(ACTIVITY LIST)
#1 In the abstract on Pt-based nanozymes, how many atomic layers make up the Pt shells coating the Pd nanocubes?
#2 Rewrite the abstract on Pt-based nanozymes from "Synergistic Strain and" to "of Protein Biomarkers.", swapping "Boosting" for "Enhancing".
#3 Translate this sentence from the abstract on Pt-based nanozymes into Spanish: "Sensitive detection of protein biomarkers is crucial for advancing biomedical research and clinical management."

(PASSAGE PROVIDED)
*** Block opens ***

Synergistic Strain and Ligand Effects Boosting the Activity of Pt-Based Peroxidase Nanozymes for Femtomolar-Level Colorimetric Immunoassay of Protein Biomarkers.

Abstract

Sensitive detection of protein biomarkers is crucial for advancing biomedical research and clinical management. Although colorimetric enzyme-linked immunosorbent assays (CELISAs) have been widely recognized as a benchmark technique for protein biomarker detection, their sensitivity is fundamentally constrained by the intrinsic catalytic limitations of conventional enzyme labels. In this study, we present the engineering of high-performance Pt-based peroxidase nanozymes leveraging the synergistic effects of strain and ligand interactions. This advancement enables the development of an ultrasensitive CELISA platform capable of detecting protein biomarkers at femtomolar levels, providing a promising solution to address the existing sensitivity limitations. These Pt-based peroxidase nanozymes are precisely engineered by conformally coating Pd nanocubes with uniform, ultrathin Pt shells consisting of just four atomic layers (Pd@Pt4L nanocubes). The atomic-level Pt shells endow the Pd@Pt4L nanocubes with the strain and ligand effects, resulting in a ∼2000-fold enhancement in peroxidase-like catalytic activity compared to traditional horseradish peroxidase (HRP), and thus making them highly efficient as catalytic labels for enhancing the sensitivity of CELISAs. Taking interleukin-6 (IL-6) detection as an example, we demonstrate that the Pd@Pt4L nanocube-based CELISA enables quantitative analysis within a dynamic range of 0.05-5 pg mL-1 and achieves an impressive limit of detection (LOD) of 0.046 pg mL-1 (1.8 fM), representing a ∼20-fold enhancement in sensitivity over the conventional HRP-based CELISA. These discoveries underscore the impact of strain and ligand modulation on enhancing the catalytic activity of nanozymes and highlight their potential as catalytic labels for advancing ultrasensitive bioassay technologies.

*** Block closes ***

(EXCERPTED RECORDS)

*** Block opens ***

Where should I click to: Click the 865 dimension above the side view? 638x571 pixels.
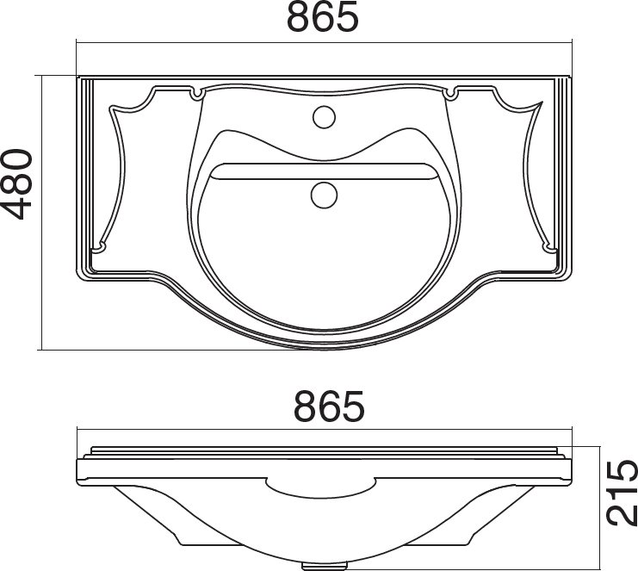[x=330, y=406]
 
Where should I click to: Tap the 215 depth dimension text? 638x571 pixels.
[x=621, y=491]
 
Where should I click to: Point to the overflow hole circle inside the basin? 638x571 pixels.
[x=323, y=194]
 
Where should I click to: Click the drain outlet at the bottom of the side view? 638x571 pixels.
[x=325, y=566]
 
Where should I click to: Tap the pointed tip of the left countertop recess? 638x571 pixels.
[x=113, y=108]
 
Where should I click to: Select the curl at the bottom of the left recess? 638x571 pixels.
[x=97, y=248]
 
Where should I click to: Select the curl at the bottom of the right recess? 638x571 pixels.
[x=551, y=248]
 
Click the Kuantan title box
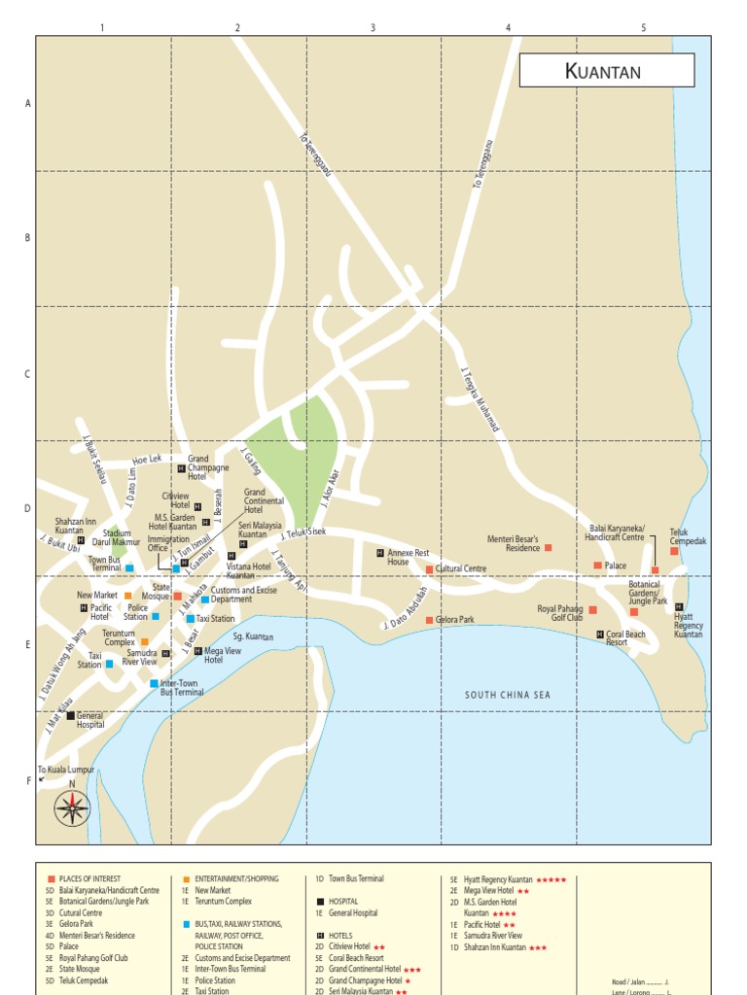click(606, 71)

*** Block closes ***
*** Block opens ***

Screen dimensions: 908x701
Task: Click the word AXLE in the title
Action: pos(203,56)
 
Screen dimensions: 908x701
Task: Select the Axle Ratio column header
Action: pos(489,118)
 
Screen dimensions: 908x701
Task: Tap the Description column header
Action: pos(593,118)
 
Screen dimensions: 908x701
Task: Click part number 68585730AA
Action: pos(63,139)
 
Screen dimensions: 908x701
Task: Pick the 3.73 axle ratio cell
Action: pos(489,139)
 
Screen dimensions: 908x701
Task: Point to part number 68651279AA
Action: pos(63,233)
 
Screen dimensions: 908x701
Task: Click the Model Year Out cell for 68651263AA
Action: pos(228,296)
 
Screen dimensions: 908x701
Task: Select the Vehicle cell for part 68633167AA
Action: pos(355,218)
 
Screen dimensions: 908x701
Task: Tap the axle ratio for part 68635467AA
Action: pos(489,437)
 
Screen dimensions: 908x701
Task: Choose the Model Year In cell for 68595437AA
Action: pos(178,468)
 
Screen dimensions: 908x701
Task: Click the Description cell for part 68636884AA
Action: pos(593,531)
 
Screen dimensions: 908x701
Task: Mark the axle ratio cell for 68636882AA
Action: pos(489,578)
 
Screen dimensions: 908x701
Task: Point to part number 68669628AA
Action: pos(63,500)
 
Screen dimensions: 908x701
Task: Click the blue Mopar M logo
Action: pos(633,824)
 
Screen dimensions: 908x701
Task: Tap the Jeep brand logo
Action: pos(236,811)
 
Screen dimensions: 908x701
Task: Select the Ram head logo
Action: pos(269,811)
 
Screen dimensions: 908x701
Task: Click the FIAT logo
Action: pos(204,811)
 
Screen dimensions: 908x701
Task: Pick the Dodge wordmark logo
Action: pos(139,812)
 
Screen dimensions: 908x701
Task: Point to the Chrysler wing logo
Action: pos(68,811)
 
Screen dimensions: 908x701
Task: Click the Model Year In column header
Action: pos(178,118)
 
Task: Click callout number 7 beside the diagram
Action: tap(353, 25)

*** Block closes ***

(ANSWERS FOR THE EXERCISE)
#1 Four atomic layers.

#2
Synergistic Strain and Ligand Effects Enhancing the Activity of Pt-Based Peroxidase Nanozymes for Femtomolar-Level Colorimetric Immunoassay of Protein Biomarkers.

#3 La detección sensible de biomarcadores proteicos es crucial para avanzar en la investigación biomédica y la gestión clínica.